The Benefits of Being Global

The U.S. is, without a doubt, the easiest place in the world to live. You can buy a new, oversized hot-water heater on New Year’s Day from Sears (I did this for an apartment building I owned in Chicago years ago), you can have a pizza delivered to your house at 1 a.m. (assuming you live in the delivery zone … my in-laws don’t), and you can find real estate for sale easily and buy it with little or no money down … right now with a mortgage at the lowest rates seen in this country in more than 30 years.

Leveraging an investment in real estate in the U.S. (with bank financing, for example) allows you to turn the typical (historical) average of 4% to 5% annual appreciation in property prices into returns of 15% a year. And this is much safer than leveraging an investment in the stock market. Stocks can (and, as we have seen recently, do) drop quickly and can even go to zero. Real estate typically loses value more slowly and generally won’t become worthless altogether. Although you won’t hear much from me about specific investment opportunities in U.S. real estate, I want to make the point that you shouldn’t ignore this market completely … especially if you are new to real-estate investing in general.

DATA PROVIDED
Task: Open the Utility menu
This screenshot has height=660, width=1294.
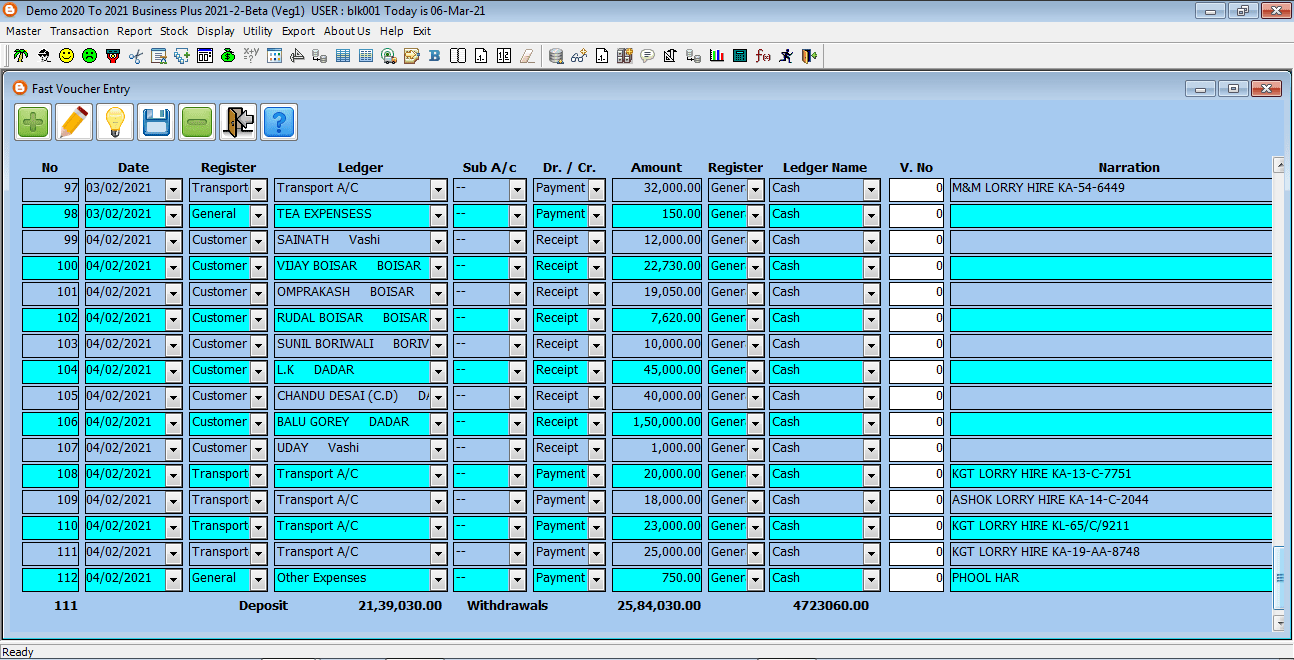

PROMPT 1
From the passage on the benefits of being global, copy out the part that opens with the words containing "Leveraging an investment in real" and closes with "investing in general.".
PROMPT 2
According to the passage on the benefits of being global, what historical average annual appreciation in U.S. property prices can leverage turn into returns of 15% a year?

TASK RESULT 1
Leveraging an investment in real estate in the U.S. (with bank financing, for example) allows you to turn the typical (historical) average of 4% to 5% annual appreciation in property prices into returns of 15% a year. And this is much safer than leveraging an investment in the stock market. Stocks can (and, as we have seen recently, do) drop quickly and can even go to zero. Real estate typically loses value more slowly and generally won’t become worthless altogether. Although you won’t hear much from me about specific investment opportunities in U.S. real estate, I want to make the point that you shouldn’t ignore this market completely … especially if you are new to real-estate investing in general.

TASK RESULT 2
4% to 5%